Рика пододвигается ко мне, и обнимает - и от его одежды тянется по воде жирный, черный след. Как от морды Шер-Хана, когда он пил из ручья, в день водяного перемирия.
- Что, Шер-Хан, ты опять убил человека? - спрашиваю я беспечно.
- До Барсы час езды, ты усидишь - у меня за спиной, на мопеде? Или мне все-таки нужно будет взять машину?
Взять - это значит угнать, на его языке. Он не ответил на мой вопрос, но все-таки - ответил.

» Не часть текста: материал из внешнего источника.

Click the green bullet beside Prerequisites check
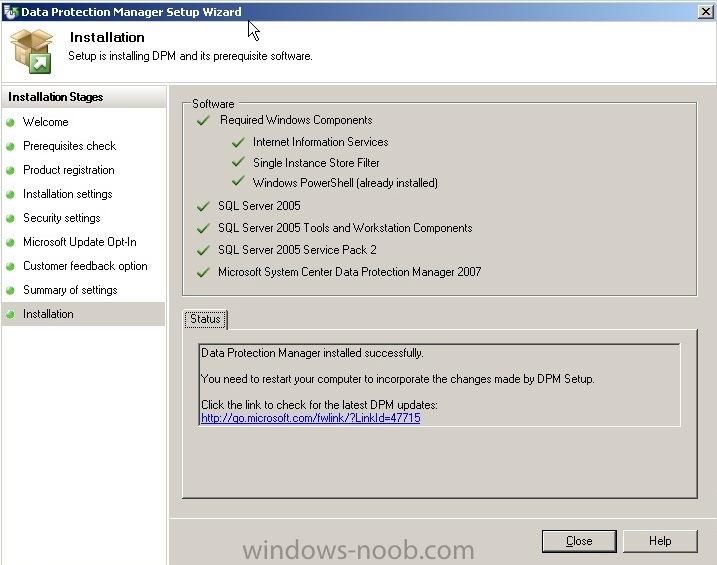 pos(10,146)
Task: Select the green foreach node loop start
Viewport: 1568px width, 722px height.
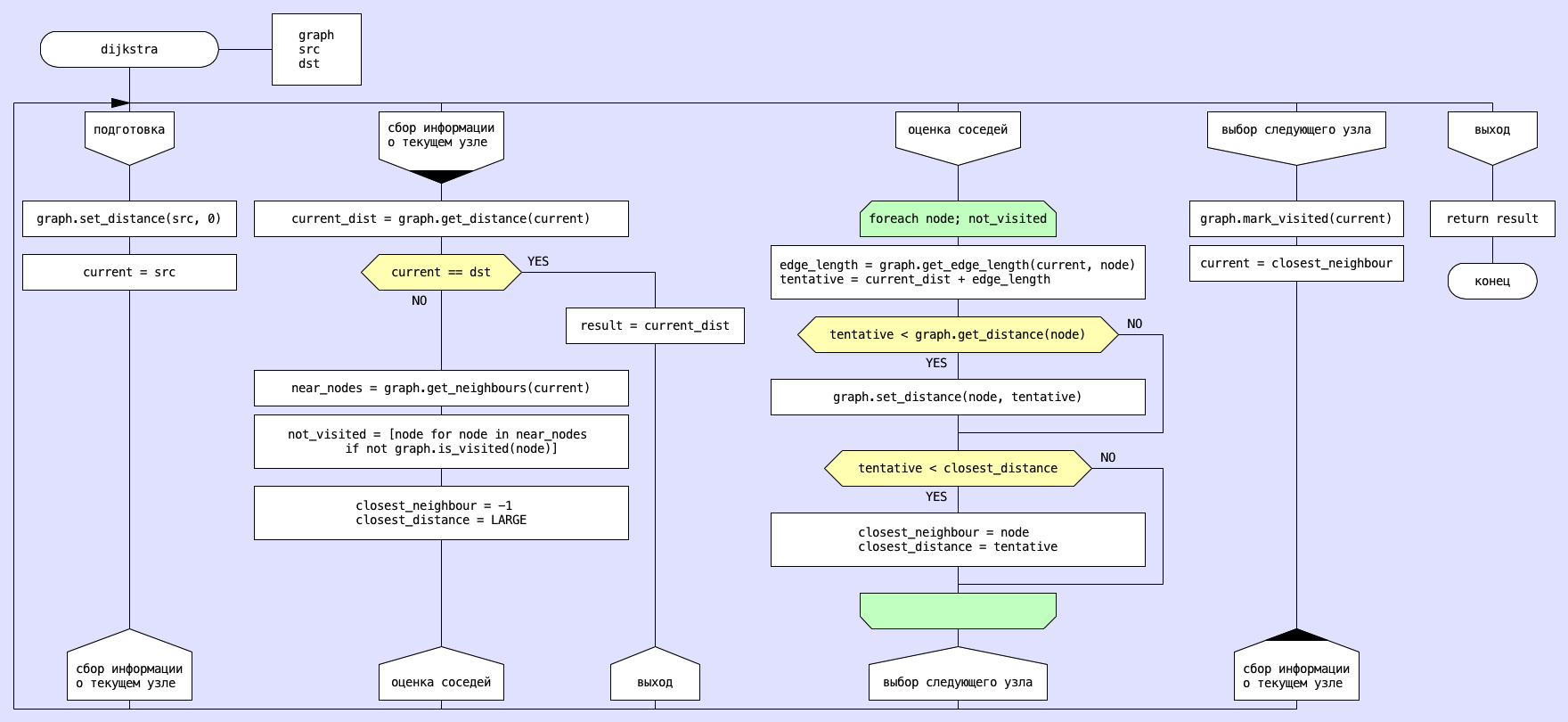Action: [958, 218]
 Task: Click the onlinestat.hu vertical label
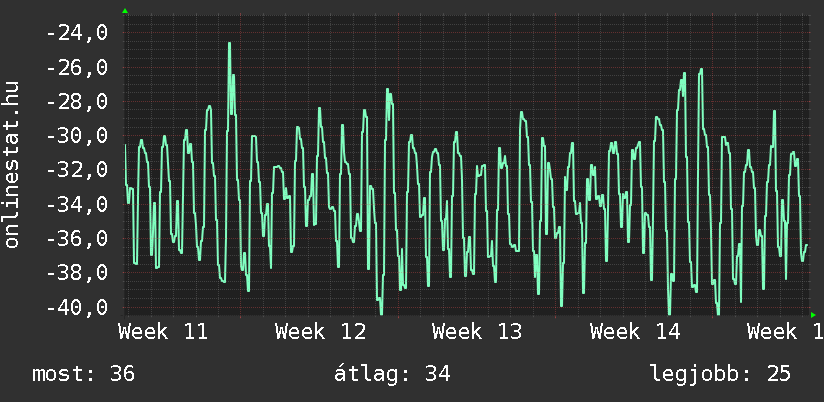(13, 165)
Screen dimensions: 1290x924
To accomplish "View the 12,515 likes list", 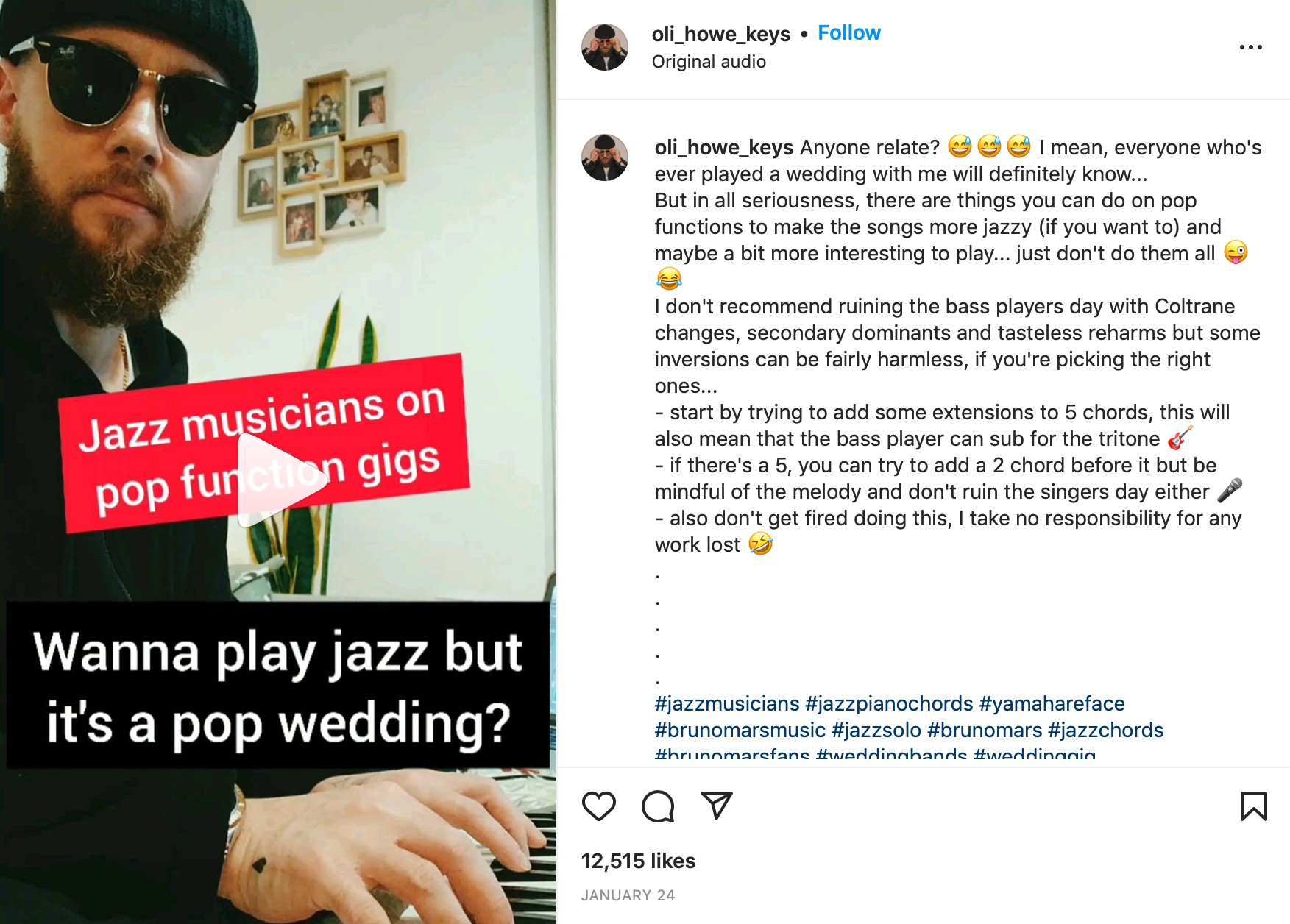I will click(638, 861).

- Не нужно машины, - отвечаю я почти весело, - Я не упаду и с мопеда.
- Тогда пойдем собираться. Самолет через полтора часа.
Рика, словно ребенка, поднимает меня из воды - он уверен, что без его помощи я останусь в бассейне навечно.
- Вещи придется оставить, почти все, - сетует он сердито.
Он заворачивает меня в полотенце, и принимается растирать - будто жертву обморожения. Он поворачивает меня, словно куклу, и массирует мои плечи, и спину, и бедные мои артритные пальцы - властно и нежно.
В паузе между поворотами - я вижу на крыше свою Нику, на самом краешке, с раскинутыми руками. Нет, она не взлетит - никогда. Это ведь фантомные крылья, выдумка, то, чего нет. Я могу верить, сам для себя, во что угодно - но в реальности ей вовек не оторваться от пола.